← Week 2: ML-KEM and ML-DSA

Day 8: ML-KEM Conceptual Walkthrough

Phase 3 · July 15, 2026

← Week 2: ML-KEM and ML-DSA

Agenda (2–3 hours)

  • Read (75 min): NIST FIPS 203 §4–5 (ML-KEM specification overview, parameter sets)
  • Study (45 min): Kyber's three-step construction — key generation, encapsulation, decapsulation
  • Challenge (30 min): Trace through ML-KEM at a concrete level
← Week 2: ML-KEM and ML-DSA

ML-KEM in One Sentence

ML-KEM (formerly CRYSTALS-Kyber) is a Key Encapsulation Mechanism based on
the hardness of the Module Learning With Errors (MLWE) problem.

It provides:

  • IND-CCA2 security: an adversary who can adaptively query a decapsulation oracle
    gains no information about the shared secret. This is the gold standard for KEMs.
  • Forward secrecy when ephemeral: if the key pair is freshly generated per session,
    compromise of the long-term key does not reveal past sessions.
← Week 2: ML-KEM and ML-DSA

High-Level Construction

ML-KEM is built from an IND-CPA-secure PKE (Public Key Encryption) scheme,
transformed into an IND-CCA2-secure KEM via the Fujisaki-Okamoto (FO) transform.

[KeyGen]
  A ← random matrix over Z_q[X]/(X^n+1)   ← public, from seed
  s, e ← small random polynomials (error)
  t = A·s + e                               ← public key component
  pk = (A_seed, t),  sk = s

[Encaps(pk)]
  r, e1, e2 ← fresh small random polynomials
  u = Aᵀ·r + e1
  v = tᵀ·r + e2 + encode(message)
  ciphertext = (u, v)
  shared_secret = H(message, pk_hash)

[Decaps(sk, ciphertext)]
  recover message = decode(v - sᵀ·u)
  re-encapsulate and check
  shared_secret = H(message, pk_hash)
← Week 2: ML-KEM and ML-DSA

Why the Re-Encapsulation Check?

The FO transform adds a crucial step: implicit rejection.

After decapsulating to recover the message, Decaps re-runs Encaps with that message
and verifies the ciphertext matches. If it doesn't: the ciphertext was malformed
(possibly a CCA2 attack). In that case, output H(sk, ciphertext) (a random-looking value) instead.

This prevents chosen-ciphertext attacks. An attacker who submits a modified
ciphertext gets a useless random value, learning nothing about the secret key.

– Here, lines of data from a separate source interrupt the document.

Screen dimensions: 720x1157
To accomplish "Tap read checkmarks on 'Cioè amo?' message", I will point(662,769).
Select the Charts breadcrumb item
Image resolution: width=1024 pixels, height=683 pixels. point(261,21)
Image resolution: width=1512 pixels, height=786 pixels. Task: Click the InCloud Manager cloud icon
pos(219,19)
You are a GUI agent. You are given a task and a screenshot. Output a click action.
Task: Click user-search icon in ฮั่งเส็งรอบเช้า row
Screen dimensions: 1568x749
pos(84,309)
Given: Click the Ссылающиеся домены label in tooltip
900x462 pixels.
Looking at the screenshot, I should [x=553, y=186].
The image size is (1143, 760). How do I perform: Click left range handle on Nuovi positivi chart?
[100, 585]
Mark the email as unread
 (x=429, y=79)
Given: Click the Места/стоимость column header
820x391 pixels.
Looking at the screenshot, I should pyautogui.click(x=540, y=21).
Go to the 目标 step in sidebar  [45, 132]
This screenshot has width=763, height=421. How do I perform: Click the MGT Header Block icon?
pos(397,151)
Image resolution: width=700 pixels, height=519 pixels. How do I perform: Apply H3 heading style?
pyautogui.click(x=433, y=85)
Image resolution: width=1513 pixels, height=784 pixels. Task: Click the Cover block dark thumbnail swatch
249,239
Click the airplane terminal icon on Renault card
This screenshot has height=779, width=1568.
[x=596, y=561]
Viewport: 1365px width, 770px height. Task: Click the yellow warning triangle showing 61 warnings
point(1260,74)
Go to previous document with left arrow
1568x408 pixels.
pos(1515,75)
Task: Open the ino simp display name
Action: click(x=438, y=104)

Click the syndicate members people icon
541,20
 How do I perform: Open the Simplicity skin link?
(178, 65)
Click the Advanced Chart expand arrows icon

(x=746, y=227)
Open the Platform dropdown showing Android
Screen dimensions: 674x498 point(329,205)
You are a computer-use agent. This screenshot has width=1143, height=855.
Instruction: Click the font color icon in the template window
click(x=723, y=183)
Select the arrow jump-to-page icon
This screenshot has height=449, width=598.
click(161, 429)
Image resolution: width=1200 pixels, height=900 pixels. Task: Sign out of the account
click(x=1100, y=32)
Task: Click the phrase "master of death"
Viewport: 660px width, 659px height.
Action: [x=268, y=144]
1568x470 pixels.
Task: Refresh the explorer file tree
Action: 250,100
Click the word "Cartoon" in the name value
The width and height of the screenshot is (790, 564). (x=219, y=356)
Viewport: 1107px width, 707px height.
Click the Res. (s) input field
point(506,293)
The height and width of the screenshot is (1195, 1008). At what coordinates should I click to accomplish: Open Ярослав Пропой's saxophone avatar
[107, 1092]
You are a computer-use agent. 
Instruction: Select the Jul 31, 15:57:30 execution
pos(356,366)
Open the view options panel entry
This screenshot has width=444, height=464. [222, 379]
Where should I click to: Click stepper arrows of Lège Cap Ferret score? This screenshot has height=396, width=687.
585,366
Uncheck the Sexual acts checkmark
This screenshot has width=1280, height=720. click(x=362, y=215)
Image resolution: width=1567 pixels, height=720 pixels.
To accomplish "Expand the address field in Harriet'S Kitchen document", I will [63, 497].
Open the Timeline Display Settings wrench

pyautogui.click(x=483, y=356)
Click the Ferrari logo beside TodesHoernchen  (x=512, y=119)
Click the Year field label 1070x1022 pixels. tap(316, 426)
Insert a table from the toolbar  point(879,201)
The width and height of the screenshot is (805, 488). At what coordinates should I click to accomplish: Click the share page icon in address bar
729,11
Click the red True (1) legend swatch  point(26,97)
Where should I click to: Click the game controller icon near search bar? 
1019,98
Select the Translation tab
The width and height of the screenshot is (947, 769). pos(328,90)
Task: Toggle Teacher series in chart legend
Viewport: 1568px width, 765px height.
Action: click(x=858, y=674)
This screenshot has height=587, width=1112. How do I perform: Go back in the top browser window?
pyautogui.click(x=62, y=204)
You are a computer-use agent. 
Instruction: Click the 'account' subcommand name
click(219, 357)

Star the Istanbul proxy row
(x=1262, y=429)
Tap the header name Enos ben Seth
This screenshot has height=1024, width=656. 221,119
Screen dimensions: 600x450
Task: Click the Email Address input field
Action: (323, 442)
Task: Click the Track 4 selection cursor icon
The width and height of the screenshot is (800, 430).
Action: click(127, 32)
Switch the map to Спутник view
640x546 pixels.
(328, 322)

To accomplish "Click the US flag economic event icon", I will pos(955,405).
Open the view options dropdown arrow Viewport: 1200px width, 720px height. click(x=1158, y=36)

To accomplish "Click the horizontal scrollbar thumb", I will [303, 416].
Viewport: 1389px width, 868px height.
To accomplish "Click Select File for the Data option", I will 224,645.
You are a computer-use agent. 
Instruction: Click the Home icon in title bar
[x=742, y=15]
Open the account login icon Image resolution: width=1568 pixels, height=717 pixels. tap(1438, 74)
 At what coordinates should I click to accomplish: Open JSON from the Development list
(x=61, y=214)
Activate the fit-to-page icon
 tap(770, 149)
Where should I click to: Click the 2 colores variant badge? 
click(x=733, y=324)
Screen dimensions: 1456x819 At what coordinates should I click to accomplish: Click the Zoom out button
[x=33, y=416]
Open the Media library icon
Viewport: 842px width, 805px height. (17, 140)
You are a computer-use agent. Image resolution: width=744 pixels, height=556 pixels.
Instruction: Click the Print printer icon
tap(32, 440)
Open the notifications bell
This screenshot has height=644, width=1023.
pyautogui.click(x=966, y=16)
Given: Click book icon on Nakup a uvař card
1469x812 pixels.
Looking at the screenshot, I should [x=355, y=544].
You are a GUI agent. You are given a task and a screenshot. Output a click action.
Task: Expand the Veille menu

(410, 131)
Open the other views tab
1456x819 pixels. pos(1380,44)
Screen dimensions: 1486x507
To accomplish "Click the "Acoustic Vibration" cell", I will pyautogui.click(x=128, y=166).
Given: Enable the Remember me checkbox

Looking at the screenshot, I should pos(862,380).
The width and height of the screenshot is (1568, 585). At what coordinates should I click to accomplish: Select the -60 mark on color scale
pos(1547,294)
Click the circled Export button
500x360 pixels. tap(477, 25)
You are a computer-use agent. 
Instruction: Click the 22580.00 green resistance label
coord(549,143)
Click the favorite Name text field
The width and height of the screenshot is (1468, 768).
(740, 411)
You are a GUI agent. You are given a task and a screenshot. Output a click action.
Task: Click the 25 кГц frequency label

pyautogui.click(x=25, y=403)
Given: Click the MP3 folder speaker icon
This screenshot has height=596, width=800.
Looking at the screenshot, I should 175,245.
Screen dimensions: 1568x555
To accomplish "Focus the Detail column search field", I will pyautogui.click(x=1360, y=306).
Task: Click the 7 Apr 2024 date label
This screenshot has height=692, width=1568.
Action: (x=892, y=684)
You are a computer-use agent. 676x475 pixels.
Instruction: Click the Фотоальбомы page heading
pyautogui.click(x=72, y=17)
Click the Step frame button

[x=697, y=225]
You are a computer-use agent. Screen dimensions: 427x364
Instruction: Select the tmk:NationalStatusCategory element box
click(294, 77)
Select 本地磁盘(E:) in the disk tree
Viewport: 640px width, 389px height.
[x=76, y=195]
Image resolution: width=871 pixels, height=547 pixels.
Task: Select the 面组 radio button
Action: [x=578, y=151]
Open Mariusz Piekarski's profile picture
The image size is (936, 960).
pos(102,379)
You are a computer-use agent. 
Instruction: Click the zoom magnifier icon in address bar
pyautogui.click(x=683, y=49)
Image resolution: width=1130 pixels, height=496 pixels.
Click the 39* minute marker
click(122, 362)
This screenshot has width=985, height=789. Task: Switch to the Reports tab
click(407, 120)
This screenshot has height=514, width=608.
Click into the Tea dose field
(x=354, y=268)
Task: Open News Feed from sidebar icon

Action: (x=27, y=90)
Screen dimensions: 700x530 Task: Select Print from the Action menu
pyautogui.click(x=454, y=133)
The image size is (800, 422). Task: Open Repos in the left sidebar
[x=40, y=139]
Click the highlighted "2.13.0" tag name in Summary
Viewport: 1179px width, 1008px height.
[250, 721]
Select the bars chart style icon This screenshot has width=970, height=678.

← Week 2: ML-KEM and ML-DSA

ML-KEM Parameters (FIPS 203)

ML-KEM-512 ML-KEM-768 ML-KEM-1024
Module rank k 2 3 4
q 3329 3329 3329
Public key 800 bytes 1184 bytes 1568 bytes
Private key 1632 bytes 2400 bytes 3168 bytes
Ciphertext 768 bytes 1088 bytes 1568 bytes
Shared secret 32 bytes 32 bytes 32 bytes

Compare to X25519: 32-byte public key, 32-byte shared secret.
ML-KEM-768: ~37× larger public key, ~34× larger ciphertext. But only done once per TLS session.

← Week 2: ML-KEM and ML-DSA

Performance

On modern hardware (AWS Graviton3):

  • ML-KEM-768 KeyGen: ~25 µs
  • ML-KEM-768 Encaps: ~28 µs
  • ML-KEM-768 Decaps: ~32 µs
  • X25519 KeyGen+Exchange: ~20 µs total

Performance difference: negligible for server workloads.
Network latency dominates TLS handshake time far more than KEM computation.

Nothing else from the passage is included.